Nearly two centuries later, Lokelani Alabanza — known to her friends as Loke — is picking up that crown. And the receipts she's bringing are substantial.

On June 16, 2026, the week of Juneteenth, her debut cookbook, Ice Cream Queen: Flavors from Black America's Past, Present, Future, hits shelves. Inside are 100 recipes, yes. But also: 200 years of excavated history. Rare photographs dating back to the early 20th century. Names that were almost lost. Stories that nearly disappeared.

This is what happens when a classically trained pastry chef with 20+ years of experience becomes obsessed with a question nobody else is asking.

How a Pastry Chef Became an Ice Cream Historian

Loke's culinary path reads like a passport full of stamps. After training at the New England Culinary Institute in Vermont, her first professional kitchen job took her to Denmark. Then four years as a private chef in Japan, absorbing flavors and techniques that would eventually reshape how she thought about dessert.

Los Angeles is where pastry became non-negotiable. Under the mentorship of celebrated pastry chef Elizabeth Belkind at Grace Restaurant, Loke found her calling. Later, working alongside legends like Nancy Silverton at the James Beard Award-winning Campanile, the foundation solidified. Pastry wasn't just a job. It was precision, transformation, memory.

Her work has been featured in Bon Appétit, NPR, Food52, Milk Street Radio, the Oxford American, Cherry Bombe Magazine, and she appeared on CBS Mornings.
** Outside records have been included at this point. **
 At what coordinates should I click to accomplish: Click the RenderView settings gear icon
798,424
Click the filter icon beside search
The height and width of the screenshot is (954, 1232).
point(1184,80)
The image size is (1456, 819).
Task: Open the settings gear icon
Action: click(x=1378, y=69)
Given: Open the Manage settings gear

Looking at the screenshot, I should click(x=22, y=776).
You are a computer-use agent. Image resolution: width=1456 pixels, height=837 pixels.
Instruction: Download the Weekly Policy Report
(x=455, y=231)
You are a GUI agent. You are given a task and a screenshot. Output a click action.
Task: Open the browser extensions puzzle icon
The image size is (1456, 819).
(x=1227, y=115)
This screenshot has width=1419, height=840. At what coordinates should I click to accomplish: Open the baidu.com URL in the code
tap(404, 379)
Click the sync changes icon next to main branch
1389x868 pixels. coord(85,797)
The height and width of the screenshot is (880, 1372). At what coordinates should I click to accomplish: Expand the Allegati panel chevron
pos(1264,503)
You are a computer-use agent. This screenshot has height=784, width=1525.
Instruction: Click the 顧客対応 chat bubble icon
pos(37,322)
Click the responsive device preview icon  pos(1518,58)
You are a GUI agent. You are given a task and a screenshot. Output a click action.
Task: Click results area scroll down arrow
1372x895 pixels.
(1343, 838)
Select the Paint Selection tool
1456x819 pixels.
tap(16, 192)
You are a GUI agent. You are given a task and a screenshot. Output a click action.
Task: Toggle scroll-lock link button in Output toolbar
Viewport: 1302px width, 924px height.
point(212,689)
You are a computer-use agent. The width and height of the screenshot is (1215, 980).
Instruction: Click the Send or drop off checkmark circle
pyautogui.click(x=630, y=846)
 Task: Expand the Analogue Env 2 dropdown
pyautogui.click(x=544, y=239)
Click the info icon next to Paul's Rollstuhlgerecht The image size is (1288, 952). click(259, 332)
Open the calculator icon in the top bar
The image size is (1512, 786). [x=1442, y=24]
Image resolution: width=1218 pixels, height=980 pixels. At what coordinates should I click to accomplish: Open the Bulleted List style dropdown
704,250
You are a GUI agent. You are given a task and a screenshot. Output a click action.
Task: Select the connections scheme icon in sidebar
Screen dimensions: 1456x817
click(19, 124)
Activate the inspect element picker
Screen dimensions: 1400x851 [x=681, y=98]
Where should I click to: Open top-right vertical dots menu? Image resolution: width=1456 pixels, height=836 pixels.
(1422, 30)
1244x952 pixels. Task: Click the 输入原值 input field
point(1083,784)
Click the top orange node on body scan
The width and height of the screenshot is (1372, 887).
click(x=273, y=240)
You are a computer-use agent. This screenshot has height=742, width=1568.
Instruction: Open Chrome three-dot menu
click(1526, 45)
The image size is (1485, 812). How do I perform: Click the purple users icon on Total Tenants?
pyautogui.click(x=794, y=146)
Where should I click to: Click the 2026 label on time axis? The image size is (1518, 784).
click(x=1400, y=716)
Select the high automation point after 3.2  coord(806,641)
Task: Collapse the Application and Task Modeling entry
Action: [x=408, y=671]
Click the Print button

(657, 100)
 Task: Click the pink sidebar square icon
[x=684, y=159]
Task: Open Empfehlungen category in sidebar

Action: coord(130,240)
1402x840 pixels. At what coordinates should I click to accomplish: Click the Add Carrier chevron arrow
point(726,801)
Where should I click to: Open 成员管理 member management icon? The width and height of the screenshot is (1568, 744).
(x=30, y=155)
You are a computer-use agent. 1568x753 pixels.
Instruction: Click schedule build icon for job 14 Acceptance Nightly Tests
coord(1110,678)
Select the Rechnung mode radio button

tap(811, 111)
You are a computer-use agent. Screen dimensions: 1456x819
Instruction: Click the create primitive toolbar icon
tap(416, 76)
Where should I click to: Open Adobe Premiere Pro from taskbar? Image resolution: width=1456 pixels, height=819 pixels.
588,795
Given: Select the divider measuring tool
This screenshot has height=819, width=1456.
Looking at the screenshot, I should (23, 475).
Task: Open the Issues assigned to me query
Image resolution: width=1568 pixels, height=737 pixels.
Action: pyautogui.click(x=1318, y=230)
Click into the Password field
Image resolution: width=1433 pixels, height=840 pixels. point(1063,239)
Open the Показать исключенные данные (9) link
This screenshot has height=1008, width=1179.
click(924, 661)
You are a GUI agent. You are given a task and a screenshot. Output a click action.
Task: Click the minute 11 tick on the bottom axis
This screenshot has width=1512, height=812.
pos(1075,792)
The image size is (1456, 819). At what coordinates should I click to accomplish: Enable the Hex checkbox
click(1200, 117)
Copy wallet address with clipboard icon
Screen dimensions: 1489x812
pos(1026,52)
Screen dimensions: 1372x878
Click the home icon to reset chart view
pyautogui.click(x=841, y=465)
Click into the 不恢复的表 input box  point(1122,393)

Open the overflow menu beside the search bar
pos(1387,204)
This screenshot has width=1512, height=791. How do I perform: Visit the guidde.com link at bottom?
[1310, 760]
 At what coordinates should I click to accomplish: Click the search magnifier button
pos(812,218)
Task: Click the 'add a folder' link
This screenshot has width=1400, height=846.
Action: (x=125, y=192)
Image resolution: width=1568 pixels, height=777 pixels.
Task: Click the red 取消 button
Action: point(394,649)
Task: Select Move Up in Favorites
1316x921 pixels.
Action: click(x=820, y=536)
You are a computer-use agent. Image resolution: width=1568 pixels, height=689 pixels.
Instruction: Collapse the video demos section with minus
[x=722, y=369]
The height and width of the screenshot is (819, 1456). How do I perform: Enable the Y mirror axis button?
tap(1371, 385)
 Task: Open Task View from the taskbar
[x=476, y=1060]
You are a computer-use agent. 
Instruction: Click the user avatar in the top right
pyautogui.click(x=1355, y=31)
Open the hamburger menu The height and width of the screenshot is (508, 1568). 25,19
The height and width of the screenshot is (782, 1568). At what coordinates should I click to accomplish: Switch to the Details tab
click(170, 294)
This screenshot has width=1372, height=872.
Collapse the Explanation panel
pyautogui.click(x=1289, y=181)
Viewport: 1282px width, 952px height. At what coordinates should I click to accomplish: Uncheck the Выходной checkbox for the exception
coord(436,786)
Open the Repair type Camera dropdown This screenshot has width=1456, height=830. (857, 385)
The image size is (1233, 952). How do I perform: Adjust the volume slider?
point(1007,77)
Through Saturated, her non-dairy, plant-based ice cream brand based in Nashville, Loke creates flavors that spark imagination while educating people about African American culinary history.

As Culinary Director for a local creamery, Loke developed over 300 ice cream flavors across several years. Some nostalgic. Some experimental. All intentional. The work was good. But something was missing.

One day, while perfecting a mint-chip recipe, Loke came across advice Anthony Bourdain had once given: cook for yourself. Be selfish about the work. Challenge yourself to make it better, not just to please someone else.

The shift was immediate. Instead of asking what the owner wanted, Loke started asking: What story am I trying to tell?

That question changed everything.

Researching Black American Ice Cream History: Where It Started

The invitation came from Mary Lou, a friend from the Nashville Les Dames chapter who was teaching a culinary class at Nashville State. Would Loke come talk about ice cream?

On the chalkboard that day, Loke wrote: 'History of American Ice Cream.'

That phrase cracked something open. The research began almost immediately. Sarah Estell's name surfaced first — the Ice Cream Queen of 1840s Nashville. Then other names appeared, scattered across cities and decades, hidden in newspaper clippings and forgotten records. But when Loke went looking for more, the trail went cold. The same three people kept appearing. Everyone else? Erased.

The question became unavoidable: How has Black America not touched ice cream? Of course they did. They've been here the whole time.

What started as curiosity became obsession. First, Loke began collecting cookbooks — first editions by Black authors, texts that had been dismissed or forgotten. Then came the photographs. Waking up at 5 a.m. with an inexplicable urge to search eBay became routine. And every time, something would surface. Images of Black Americans eating ice cream, some dating back to 1910. Families at picnics. Kids with cones. Moments of pure joy that had been sitting in someone's attic for decades.

This wasn't going to be just a cookbook. This was going to be an archive. Proof that these people existed, that they mattered, that their contributions to American food culture were real and undeniable.

Those photographs? They made it into the book.

Writing a Cookbook While Working Full-Time: The Reality

Five years. That's how long this book took from proposal to publication. Not five years of romantic writing sessions in sunlit kitchens. Five years of waiting, revising, learning that the publishing industry operates on its own timeline, and discovering that once a manuscript leaves your hands, control becomes an illusion.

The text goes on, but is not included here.